UVM scientist Drew Christ was stunned to find not just rocks—but ancient plants—under his microscope when he was looking at a long-lost sample from the bottom of the Greenland ice sheet.

This surprise discovery started when a Cold-War-era ice core was rediscovered—after decades of being lost in a Danish freezer. This Hollywood-worthy story led Christ, and UVM professor Paul Bierman, to research showing that Greenland is much more sensitive to natural climate warming than previously understood. “And we already know that humanity’s out-of-control warming of the planet hugely exceeds the natural rate,” says Christ, who co-led the study published on March 15 in the Proceedings of the National Academy of Sciences.

And the stunning discovery has led to a stunning array of U.S. and international news reporting—including a story that was highlighted on the front page of the Washington Post and filled page A3 on the print edition.

CNN science reporter Katie Hunt dug into the new findings as well, developing a piece that was on the top of CNN’s U.S. news feed and widely syndicated by many broadcast affiliates.
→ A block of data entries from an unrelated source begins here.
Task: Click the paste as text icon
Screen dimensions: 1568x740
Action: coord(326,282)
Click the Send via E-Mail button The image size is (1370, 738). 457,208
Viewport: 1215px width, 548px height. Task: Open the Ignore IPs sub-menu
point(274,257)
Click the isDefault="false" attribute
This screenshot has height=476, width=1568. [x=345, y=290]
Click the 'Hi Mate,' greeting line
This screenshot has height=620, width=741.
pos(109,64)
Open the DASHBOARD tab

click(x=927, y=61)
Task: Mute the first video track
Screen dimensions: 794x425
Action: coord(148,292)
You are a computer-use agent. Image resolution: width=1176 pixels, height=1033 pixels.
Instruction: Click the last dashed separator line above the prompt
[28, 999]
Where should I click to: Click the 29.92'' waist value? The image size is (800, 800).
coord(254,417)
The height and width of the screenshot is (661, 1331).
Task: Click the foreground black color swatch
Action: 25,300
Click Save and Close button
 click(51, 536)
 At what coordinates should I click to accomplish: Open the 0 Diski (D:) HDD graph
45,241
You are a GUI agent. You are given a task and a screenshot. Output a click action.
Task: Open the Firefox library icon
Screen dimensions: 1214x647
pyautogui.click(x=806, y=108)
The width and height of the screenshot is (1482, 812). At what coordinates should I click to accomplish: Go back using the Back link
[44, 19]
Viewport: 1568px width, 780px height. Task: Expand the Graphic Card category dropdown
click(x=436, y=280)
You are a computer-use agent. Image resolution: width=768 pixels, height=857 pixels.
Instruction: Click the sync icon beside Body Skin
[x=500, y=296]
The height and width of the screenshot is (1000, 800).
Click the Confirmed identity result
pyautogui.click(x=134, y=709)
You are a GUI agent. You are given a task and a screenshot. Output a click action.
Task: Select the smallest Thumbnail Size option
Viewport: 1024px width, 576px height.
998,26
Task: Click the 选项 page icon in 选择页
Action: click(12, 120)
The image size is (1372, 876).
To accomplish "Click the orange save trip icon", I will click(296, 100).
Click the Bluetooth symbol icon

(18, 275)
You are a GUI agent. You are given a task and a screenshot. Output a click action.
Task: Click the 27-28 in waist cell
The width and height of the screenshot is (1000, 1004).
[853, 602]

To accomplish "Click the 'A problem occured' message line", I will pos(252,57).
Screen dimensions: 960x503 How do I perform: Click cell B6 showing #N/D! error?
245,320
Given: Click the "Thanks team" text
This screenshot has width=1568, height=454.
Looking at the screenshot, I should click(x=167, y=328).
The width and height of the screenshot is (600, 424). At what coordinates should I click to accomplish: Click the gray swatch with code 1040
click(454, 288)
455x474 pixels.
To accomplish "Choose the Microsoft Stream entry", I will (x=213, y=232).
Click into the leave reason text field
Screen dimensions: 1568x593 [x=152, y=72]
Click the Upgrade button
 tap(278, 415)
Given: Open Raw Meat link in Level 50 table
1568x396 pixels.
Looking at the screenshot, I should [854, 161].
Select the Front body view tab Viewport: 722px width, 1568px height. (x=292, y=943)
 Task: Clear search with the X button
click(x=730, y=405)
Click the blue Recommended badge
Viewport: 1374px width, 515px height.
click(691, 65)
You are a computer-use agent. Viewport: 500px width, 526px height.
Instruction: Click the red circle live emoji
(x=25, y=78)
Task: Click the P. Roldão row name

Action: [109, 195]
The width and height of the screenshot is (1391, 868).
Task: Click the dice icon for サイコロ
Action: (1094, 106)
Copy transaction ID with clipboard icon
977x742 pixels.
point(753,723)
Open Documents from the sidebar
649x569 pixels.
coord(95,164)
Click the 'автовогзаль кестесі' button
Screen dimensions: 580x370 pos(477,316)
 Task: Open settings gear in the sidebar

Wired Magazine’s story, “Fossils in a Forgotten Ice Core Rewrite Greenland’s Icy Past,” followed a news brief in Nature, a story in The Times of London (UK) and Le Monde’s piece (France) “La calotte glaciaire du Groenland a déjà fondu au moins une fois au cours du dernier million d’années.”

The New York Daily News’ story was syndicated by several outlets including MSN News. The Weather Channel also covered the findings.

Science Friday, the widely syndicated program aired by radio stations across the country, invited Drew Christ to be their guest in conversation with host Ira Flatow. The Canadian Broadcasting Corporation produced a probing twelve-minute-long radio conversation with Christ for their flagship science program, Quirks & Quarks.

A host of magazines and science websites covered the study including Popular Science with their story: “How a top-secret nuclear project became a gold mine for data on Greenland’s ice.” Forbes, Atlas Obscura, Cosmos and Inside Climate News developed stories. As did BBC Science Focus, Esquire, with “We've Got New Bad Climate News Courtesy of Cold War Insanity,” and the iconoclast’s favorite: IFL Science.

A story by AFP, Agence France Press, the international news wire, was part of a wave of international coverage. Others included Le Parisien, The Daily Mail, MSN (India), Damals (Germany), The Independent and Nico Nico News in Japan.

An essay on the new climate science was written by Drew Christ and Paul Bierman and published on The Conversation, an international syndication service. It was picked up by hundreds of outlets, including this sampling: Associated Press, Public Radio International, Agenda (World Economic Forum), Houston Chronicle, Yahoo! News, Arctic Today, and the Albany Times Union.

Vermont media also covered the work, including interviews with WCAX-3 television and Vermont Public Radio.